Quand la consommation ne suit plus
Car en face, la consommation ne suit pas. Moins de froid, moins de soupes, moins de plats mijotés ; les légumes d’hiver pâtissent directement du dérèglement climatique. À cela s’ajoute un pouvoir d’achat sous tension, qui pousse chacun à arbitrer, parfois au détriment de produits pourtant bon marché. L’offre explose et la demande recule, la mécanique est implacable.
Le prix du poireau payé au producteur est tombé autour de 40 à 55 centimes le kilo, bien en dessous des coûts de production. Pour certains légumes, les recettes ne couvrent que 30 à 50 % des charges. Autrement dit, produire revient aujourd’hui à perdre de l’argent.
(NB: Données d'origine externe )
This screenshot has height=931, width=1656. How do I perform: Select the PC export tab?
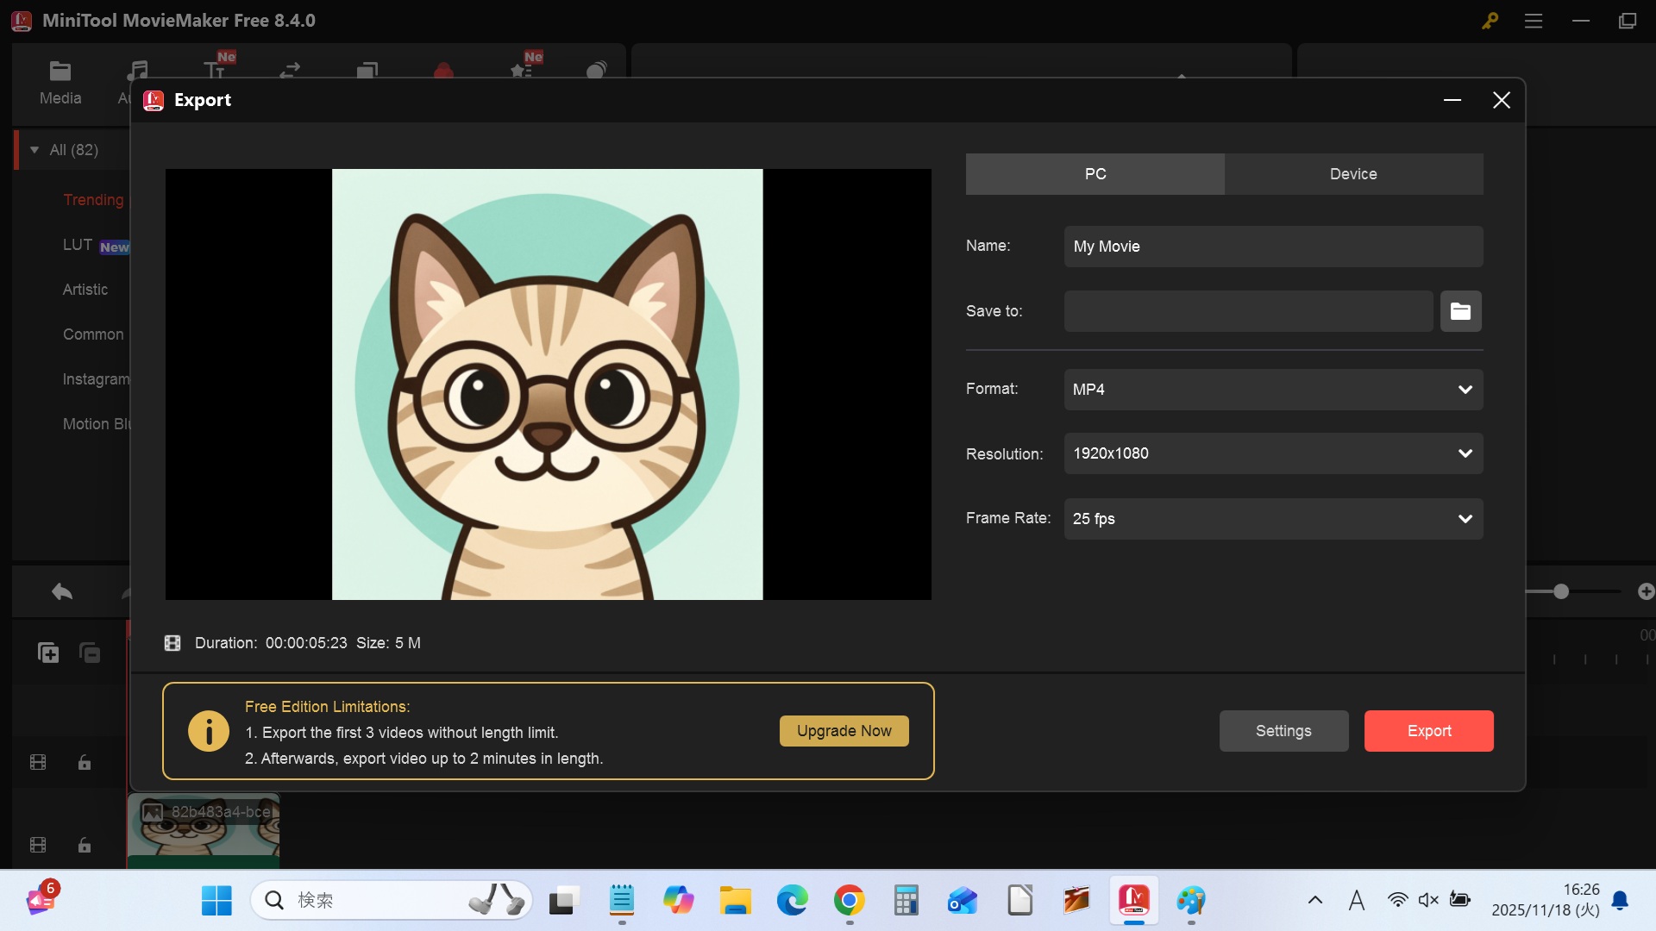click(1095, 174)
Une situation d’autant plus absurde que les récoltes sont bonnes et les légumes de qualité.
Selon les données de la filière, la consommation de légumes d’hiver recule d’environ 8 % sur un an, avec des pointes à –15 % ou –20 % pour certains producteurs selon les territoires. Un chiffre loin d’être anodin dans des marchés déjà extrêmement sensibles.
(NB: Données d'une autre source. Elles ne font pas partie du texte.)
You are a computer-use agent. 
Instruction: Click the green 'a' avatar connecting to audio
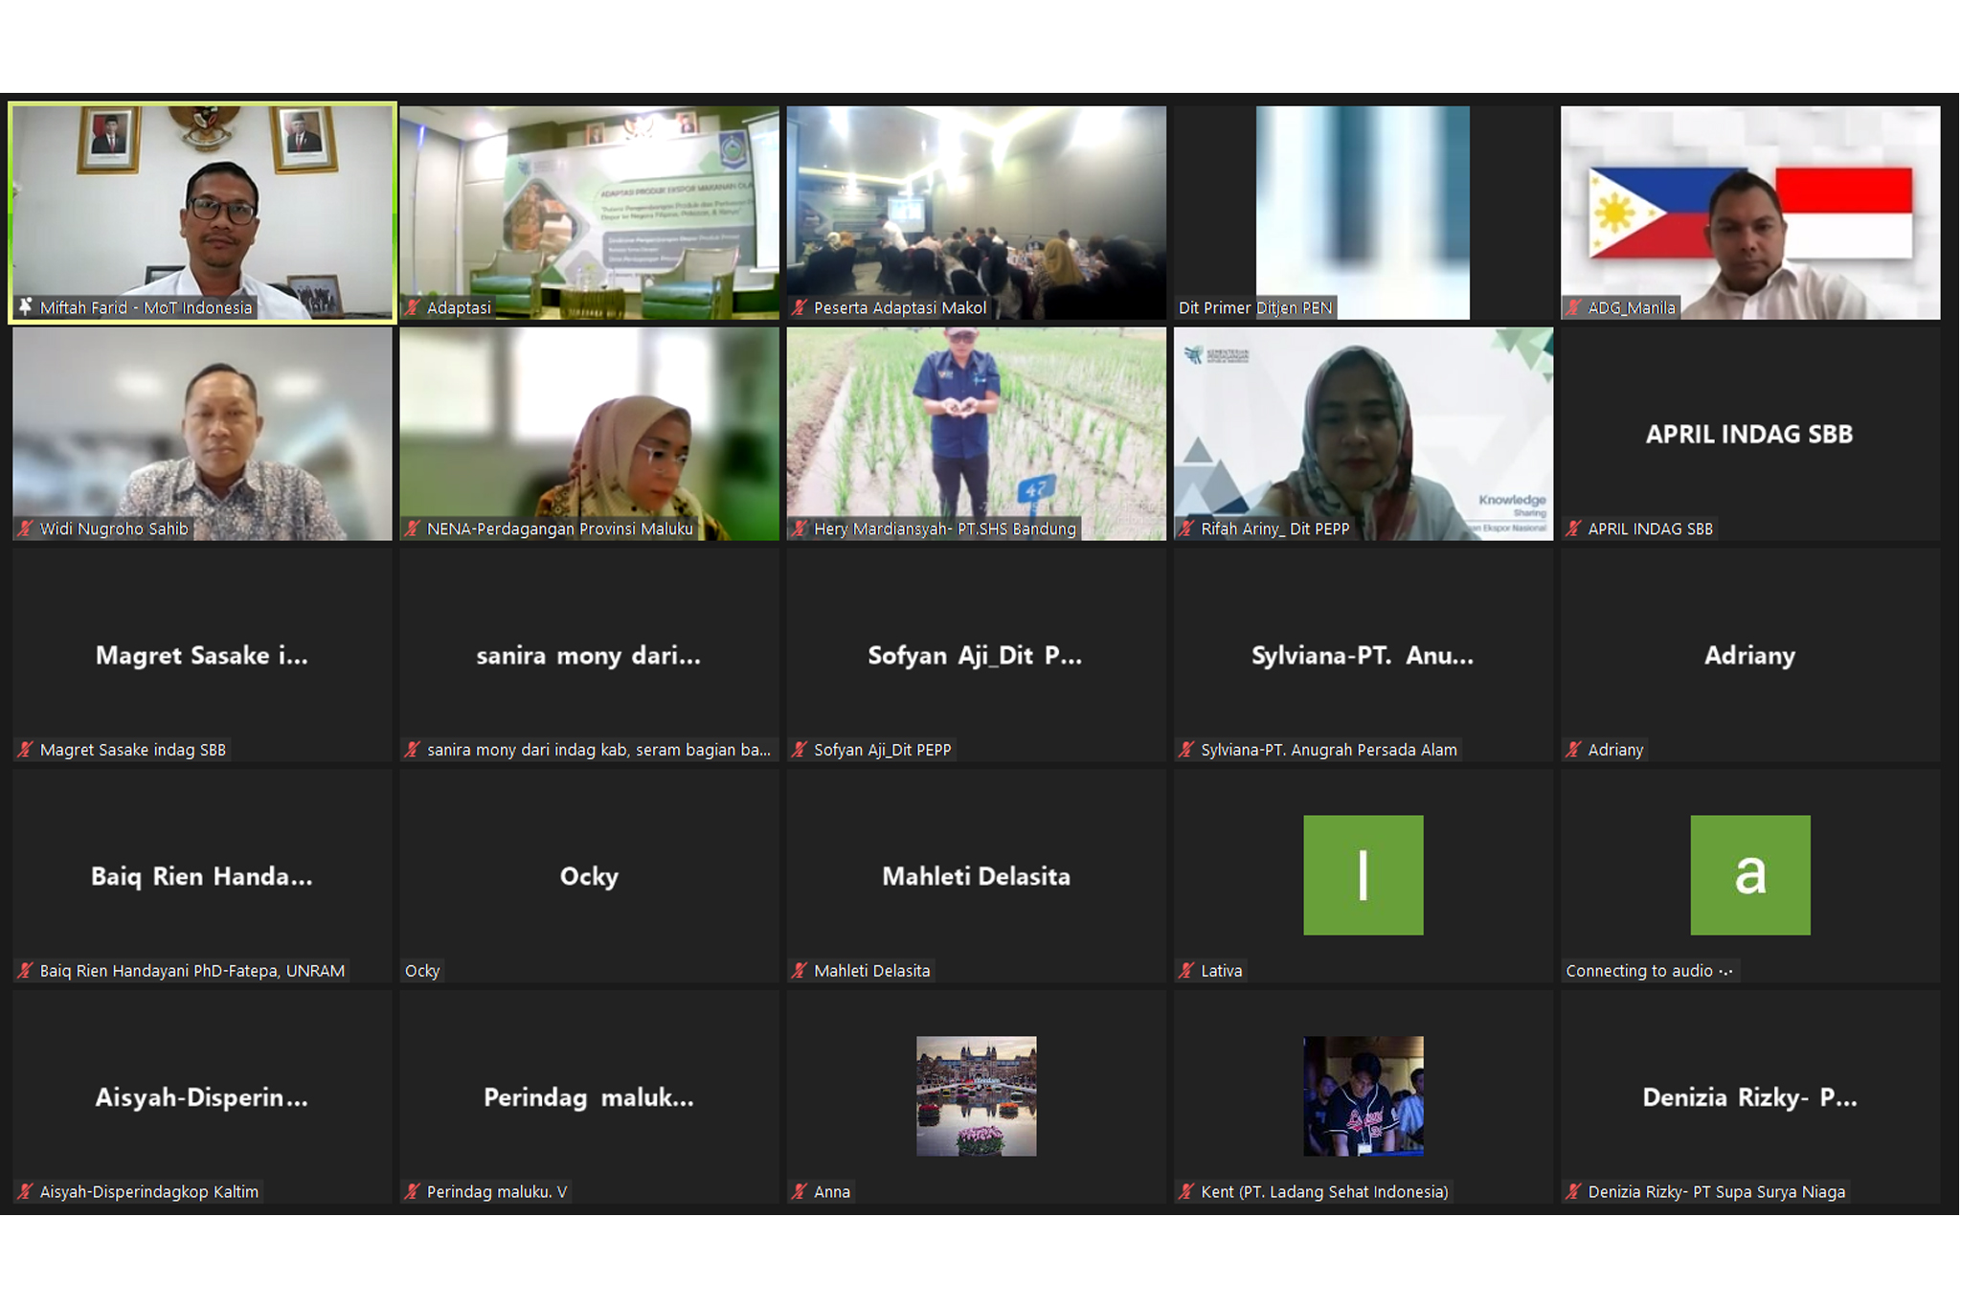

Le lien avec la météo est direct. Hivers doux, températures printanières, absence de gel, donc moins de légumes dits « rustiques » dans les paniers. Et en parallèle, même à bas prix, les légumes d’hiver pâtissent d’une concurrence accrue des produits prêts à consommer, plus chers mais perçus comme plus pratiques.
La conséquence est mécanique. Quand l’offre progresse et que la demande se contracte, même faiblement, les prix s’effondrent.
L’engorgement est aggravé par le contexte européen. L’Allemagne, le Royaume-Uni, l’Espagne ou l’Italie ont connu les mêmes conditions climatiques favorables, ce qui a réduit leurs importations et fait baisser les prix du marché. De son côté, la grande distribution joue à plein la carte de la guerre des prix et pressure encore davantage les producteurs dès que l’équilibre offre-demande se rompt, parfois pour quelques points seulement.
Alors, les appels à la « prise de conscience » se multiplient. Ils ne suffiront pas. La question posée est politique : celle de la régulation des marchés agricoles, du partage de la valeur dans la chaîne alimentaire et de la capacité collective à protéger une production pourtant stratégique. Sans réponse structurelle, les légumes d’hiver d’aujourd’hui risquent de devenir, demain, des cultures abandonnées.
Faire un poireau vinaigrette
C’est l’un des plats les plus simples de la cuisine française. Des poireaux, de l’eau, un peu de sel. On les cuit, on les égoutte, on les coupe. Une vinaigrette, de la moutarde, éventuellement un œuf dur. C’est prêt.
1. Éplucher les poireaux en conservant le blanc et une partie du vert.
2. Les laver soigneusement puis les cuire dans une eau bouillante salée pendant 15 à 20 minutes, jusqu’à ce qu’ils soient tendres.
3. Égoutter et laisser tiédir.
4. Préparer une vinaigrette classique : moutarde, vinaigre, sel, poivre, un peu d’huile.
5. Disposer les poireaux sur un plat, napper de vinaigrette.
6. Ajouter un œuf dur émietté, quelques herbes ou des échalotes finement coupées.
Se mange tiède ou froid. Simple, économique, de saison.